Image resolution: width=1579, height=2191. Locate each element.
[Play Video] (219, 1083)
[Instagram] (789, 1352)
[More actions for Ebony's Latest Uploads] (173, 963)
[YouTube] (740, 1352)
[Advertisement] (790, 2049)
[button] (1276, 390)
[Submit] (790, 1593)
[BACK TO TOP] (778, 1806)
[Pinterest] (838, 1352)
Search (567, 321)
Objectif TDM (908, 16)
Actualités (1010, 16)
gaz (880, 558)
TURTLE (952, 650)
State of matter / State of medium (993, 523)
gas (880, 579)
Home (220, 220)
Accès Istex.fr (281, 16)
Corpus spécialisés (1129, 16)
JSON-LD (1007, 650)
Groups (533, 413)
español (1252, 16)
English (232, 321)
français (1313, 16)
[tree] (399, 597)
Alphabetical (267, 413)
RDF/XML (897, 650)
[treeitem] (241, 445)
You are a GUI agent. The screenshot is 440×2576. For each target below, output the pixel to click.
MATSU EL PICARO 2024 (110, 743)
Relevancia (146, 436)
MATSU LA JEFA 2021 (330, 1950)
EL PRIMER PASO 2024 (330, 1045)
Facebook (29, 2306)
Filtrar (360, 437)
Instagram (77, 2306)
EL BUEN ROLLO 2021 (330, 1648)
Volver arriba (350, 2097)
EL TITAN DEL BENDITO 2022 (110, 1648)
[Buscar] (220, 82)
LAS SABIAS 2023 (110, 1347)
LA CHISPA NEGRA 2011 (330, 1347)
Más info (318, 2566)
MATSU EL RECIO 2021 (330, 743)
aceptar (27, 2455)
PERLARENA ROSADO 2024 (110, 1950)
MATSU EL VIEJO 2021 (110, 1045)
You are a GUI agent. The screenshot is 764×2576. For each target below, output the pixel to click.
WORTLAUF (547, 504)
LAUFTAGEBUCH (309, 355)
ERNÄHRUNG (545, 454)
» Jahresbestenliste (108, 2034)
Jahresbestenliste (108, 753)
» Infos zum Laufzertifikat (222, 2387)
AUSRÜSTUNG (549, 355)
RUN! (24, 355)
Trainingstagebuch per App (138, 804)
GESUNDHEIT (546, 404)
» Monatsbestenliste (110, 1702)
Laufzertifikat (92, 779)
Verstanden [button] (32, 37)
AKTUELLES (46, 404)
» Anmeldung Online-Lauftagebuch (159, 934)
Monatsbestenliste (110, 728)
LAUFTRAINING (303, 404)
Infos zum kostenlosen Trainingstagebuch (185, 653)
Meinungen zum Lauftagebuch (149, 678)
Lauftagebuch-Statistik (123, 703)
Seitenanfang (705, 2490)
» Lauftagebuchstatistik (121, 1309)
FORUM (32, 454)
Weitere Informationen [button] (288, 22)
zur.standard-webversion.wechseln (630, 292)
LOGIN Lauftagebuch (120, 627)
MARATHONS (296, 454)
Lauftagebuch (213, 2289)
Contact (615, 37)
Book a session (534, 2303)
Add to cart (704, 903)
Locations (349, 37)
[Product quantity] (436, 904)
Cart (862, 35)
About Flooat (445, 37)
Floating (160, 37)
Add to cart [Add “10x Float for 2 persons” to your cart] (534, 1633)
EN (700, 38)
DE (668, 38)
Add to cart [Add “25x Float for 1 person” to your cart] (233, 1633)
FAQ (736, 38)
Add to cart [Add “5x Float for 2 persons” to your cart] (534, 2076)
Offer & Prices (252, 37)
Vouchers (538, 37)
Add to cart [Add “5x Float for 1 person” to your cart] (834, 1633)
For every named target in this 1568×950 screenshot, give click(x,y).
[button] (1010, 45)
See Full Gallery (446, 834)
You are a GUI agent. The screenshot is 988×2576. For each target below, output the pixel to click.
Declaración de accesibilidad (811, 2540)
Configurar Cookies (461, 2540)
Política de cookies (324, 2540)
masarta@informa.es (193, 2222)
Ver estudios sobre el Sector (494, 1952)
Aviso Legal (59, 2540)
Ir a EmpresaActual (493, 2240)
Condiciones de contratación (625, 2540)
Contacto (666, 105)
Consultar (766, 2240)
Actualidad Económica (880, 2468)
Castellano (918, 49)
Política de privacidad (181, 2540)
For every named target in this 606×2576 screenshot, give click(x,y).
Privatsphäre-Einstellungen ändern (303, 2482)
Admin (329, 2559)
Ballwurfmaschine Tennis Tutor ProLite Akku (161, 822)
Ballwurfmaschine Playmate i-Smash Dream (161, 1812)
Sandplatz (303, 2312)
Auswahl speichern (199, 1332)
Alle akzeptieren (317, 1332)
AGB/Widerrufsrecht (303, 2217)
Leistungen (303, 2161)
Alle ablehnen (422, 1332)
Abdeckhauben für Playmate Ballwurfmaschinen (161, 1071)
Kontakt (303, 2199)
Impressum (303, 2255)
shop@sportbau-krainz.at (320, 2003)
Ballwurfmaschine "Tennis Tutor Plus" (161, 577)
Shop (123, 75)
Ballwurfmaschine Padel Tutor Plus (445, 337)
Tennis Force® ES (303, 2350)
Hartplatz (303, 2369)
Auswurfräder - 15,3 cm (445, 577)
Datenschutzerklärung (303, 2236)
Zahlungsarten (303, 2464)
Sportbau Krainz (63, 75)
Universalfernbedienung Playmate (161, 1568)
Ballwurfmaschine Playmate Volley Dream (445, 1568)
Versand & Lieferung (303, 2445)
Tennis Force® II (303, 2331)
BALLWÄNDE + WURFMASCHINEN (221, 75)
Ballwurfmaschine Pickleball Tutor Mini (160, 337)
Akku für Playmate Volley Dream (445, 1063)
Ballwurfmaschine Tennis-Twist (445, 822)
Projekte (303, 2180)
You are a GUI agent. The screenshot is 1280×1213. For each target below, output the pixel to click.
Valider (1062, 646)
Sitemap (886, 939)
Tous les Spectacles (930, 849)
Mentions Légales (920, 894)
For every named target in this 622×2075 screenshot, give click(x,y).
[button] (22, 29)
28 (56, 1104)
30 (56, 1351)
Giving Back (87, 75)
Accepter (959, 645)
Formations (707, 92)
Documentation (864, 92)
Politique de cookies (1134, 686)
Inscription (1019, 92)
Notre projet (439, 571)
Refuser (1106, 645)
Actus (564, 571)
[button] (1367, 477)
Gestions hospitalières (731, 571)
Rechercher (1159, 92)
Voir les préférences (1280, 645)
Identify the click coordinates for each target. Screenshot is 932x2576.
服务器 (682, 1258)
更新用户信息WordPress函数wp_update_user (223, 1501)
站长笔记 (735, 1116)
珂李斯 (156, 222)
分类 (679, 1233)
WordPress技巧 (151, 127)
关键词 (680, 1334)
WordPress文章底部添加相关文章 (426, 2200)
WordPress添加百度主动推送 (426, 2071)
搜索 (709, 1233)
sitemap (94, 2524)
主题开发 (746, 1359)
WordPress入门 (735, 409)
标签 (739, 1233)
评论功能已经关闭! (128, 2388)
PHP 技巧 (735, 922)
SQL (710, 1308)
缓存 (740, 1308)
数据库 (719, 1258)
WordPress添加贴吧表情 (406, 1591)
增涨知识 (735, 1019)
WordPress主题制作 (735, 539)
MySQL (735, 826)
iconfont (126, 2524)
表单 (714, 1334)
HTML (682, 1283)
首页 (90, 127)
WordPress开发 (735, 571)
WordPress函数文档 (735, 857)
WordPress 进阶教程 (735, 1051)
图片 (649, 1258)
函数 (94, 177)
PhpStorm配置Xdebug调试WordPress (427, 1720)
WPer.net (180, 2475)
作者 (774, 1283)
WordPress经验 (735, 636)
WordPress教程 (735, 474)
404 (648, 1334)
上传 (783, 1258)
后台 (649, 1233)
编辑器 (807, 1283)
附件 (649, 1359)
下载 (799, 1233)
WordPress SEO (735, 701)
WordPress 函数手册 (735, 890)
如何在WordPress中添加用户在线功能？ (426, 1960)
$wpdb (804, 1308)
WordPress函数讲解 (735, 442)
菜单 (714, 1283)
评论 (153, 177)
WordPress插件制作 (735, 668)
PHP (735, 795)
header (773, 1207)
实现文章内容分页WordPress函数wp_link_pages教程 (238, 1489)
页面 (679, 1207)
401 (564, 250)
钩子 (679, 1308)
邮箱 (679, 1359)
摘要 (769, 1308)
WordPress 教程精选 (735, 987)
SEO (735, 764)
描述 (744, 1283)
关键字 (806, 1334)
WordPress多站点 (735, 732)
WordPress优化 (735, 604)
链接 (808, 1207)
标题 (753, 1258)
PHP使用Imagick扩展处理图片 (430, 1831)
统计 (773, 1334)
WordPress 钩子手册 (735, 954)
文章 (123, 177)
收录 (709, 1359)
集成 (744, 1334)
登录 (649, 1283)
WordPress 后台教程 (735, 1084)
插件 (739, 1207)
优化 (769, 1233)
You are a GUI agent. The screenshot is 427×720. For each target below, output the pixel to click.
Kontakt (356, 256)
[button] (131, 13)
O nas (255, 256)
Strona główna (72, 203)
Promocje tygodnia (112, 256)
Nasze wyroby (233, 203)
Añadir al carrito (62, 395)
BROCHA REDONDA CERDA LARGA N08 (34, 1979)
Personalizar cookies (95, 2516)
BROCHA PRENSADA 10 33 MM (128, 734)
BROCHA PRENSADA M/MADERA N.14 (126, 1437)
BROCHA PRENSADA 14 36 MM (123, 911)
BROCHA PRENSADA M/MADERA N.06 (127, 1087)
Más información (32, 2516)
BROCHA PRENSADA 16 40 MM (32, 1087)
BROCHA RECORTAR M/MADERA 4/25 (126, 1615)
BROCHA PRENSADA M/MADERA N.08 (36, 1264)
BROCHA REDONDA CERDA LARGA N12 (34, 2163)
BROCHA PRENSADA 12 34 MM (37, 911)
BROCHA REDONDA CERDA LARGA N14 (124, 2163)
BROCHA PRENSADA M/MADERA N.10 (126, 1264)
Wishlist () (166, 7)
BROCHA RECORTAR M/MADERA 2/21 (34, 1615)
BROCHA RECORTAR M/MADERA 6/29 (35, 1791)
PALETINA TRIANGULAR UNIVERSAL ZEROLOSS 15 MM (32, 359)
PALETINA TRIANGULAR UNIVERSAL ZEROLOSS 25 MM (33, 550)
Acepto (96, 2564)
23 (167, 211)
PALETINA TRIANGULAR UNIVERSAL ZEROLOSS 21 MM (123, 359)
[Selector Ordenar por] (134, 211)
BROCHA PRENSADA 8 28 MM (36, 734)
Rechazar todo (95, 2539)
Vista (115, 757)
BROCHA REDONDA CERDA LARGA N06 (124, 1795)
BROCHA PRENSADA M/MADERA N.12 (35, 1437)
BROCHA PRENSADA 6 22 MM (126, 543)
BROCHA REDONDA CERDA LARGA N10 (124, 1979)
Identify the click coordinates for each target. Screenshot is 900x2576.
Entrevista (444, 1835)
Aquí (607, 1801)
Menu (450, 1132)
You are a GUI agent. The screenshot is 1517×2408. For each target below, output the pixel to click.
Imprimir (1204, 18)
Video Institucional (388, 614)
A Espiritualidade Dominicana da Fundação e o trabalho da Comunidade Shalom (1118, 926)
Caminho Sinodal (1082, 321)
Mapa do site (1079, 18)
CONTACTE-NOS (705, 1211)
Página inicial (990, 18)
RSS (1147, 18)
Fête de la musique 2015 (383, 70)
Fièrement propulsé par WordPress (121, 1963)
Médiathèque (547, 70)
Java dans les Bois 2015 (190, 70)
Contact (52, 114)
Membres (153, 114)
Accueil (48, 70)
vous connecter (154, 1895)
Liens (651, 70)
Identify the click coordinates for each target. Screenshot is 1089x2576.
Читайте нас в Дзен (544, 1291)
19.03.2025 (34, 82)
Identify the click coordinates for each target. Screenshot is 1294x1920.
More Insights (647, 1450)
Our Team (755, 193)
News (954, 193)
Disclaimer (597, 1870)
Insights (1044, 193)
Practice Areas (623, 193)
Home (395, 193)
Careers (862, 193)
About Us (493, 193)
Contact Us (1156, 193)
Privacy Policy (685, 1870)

## WHAT YOU SHOULD DO:
Find every line in the data above that contains the string "RECORTAR" and copy each one. Case counts.

## RESPONSE:
BROCHA RECORTAR M/MADERA 4/25 (126, 1615)
BROCHA RECORTAR M/MADERA 2/21 (34, 1615)
BROCHA RECORTAR M/MADERA 6/29 (35, 1791)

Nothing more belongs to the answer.